Twenty-eight is our own home, a castle to call our own.
Twenty-eight is an overseas adventure with my dear heart.
Twenty-eight is a million other tiny miracles to celebrate.
Twenty-eight is today.
Makes one two-layer 8-inch round cake | Serves 10-12 | Gluten Free
- 100 grams brown rice flour
- 80 grams sorghum flour
- 50 grams potato flour (potato starch)
- 50 grams almond meal
- 1 tablespoon baking powder
- 1/2 teaspoon salt
- 125 grams (1/2 cup) butter, softened
- 225 grams (1 1/4 cups) caster sugar
- Zest and juice of 1 orange (about 1 tablespoon zest and 2 tablespoons juice)
- 3 large eggs at room temperature
- 2 teaspoons vanilla extract
- 3/4 cup plain Greek/natural yoghurt
- 1/4 cup milk
- 150 grams butter, softened
- 3 cups icing sugar (ensure this is gluten free)
- 3 teaspoons vanilla extract
- 2-3 tablespoons pouring cream (or milk)
- Preheat your oven to 180C (350F) and grease two 8-inch round cake tins with extra butter. Line the bottoms with circles of baking paper. Set aside until required.
- In a medium bowl whisk together brown rice flour, sorghum flour, potato flour, almond meal, baking powder, and salt until well mixed.

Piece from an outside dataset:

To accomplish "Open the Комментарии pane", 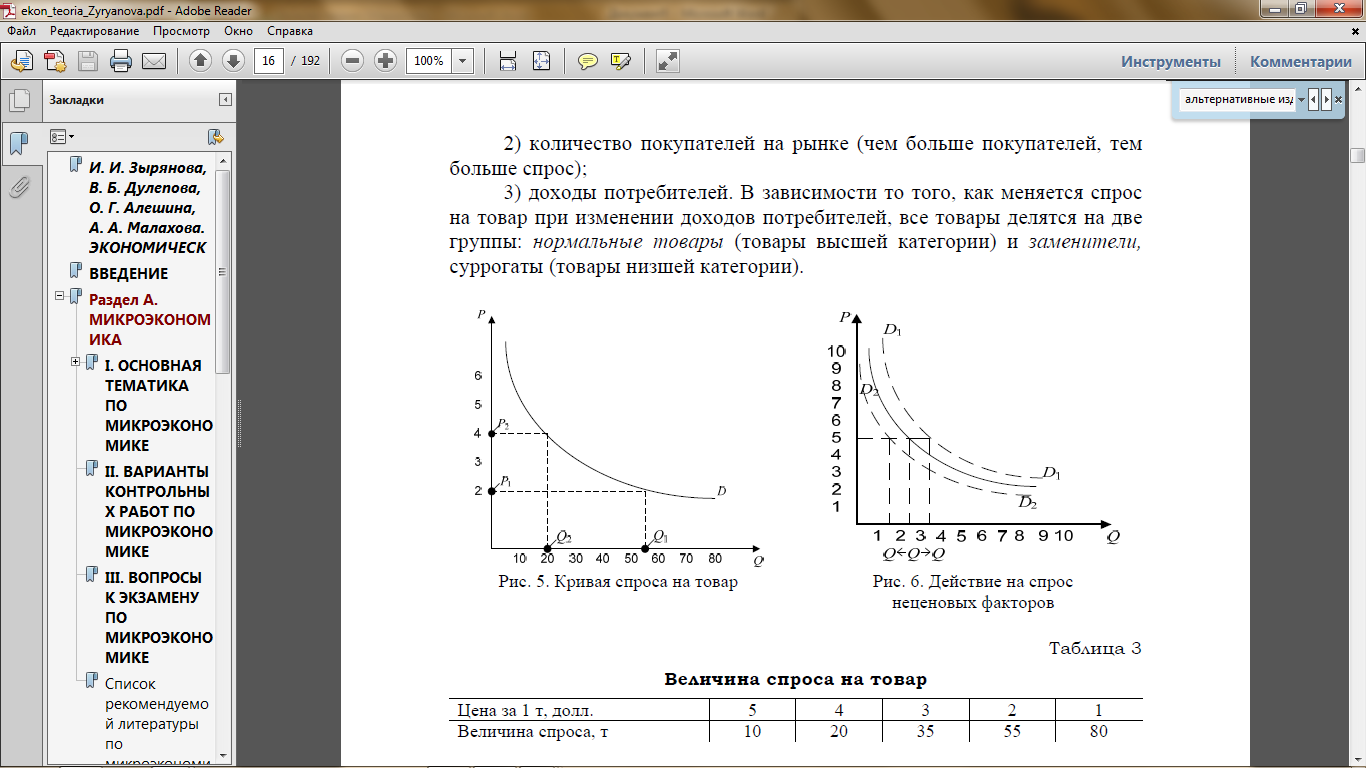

- In the bowl of a stand mixer (or in a large mixing bowl) place caster sugar and orange zest. Use fingers to rub zest into sugar. This releases the oils in the zest and increases the orange flavour in the cake.
- Place softened butter into mixing bowl, and use stand mixer fitted with paddle attachment, or hand held mixer, to cream butter and orange-sugar on a medium-high speed until it reaches a light and creamy consistency, about 1-2 minutes.
- Add eggs one at a time and beat until just combined. Scrape down the sides of the bowl as required.
- Beat in vanilla extract.
- In a small bowl whisk together orange juice, yoghurt and milk.
- Turn mixer speed to low and beat in a flour mixture in three parts, alternating with the wet ingredient mixture. Scrape down the sides of the bowl as required. After the last addition, beat until smooth.
- Divide mixture equally between the two prepared tins. Level tops and then bake for 30-40 minutes. Switch the position of the pans every ten minutes. Cakes are done when the tops are slightly golden and they bounce back when lightly pressed. Check the cakes at 30 minutes, and then decide if they need the extra ten minutes.
- Remove cakes from the oven. Cool in tins for 10 minutes. Then remove and allow to cool completely before frosting.
- To make frosting. Beat butter until light and fluffy. It should be pearly and nearly white. Then add the remaining ingredients and beat until completely smooth and fluffy, about three minutes.
- To assemble cake. Place one layer on a plate or serving dish and frost with a third of the frosting. Place second layer on top and cover top and sides with remaining frosting. Use a large flat-bladed knife or a frosting palette knife to make this easy.
- Decorate with sprinkles or as desired. Store in fridge, covered for up to three days. Sit at room temperature for thirty minutes before serving.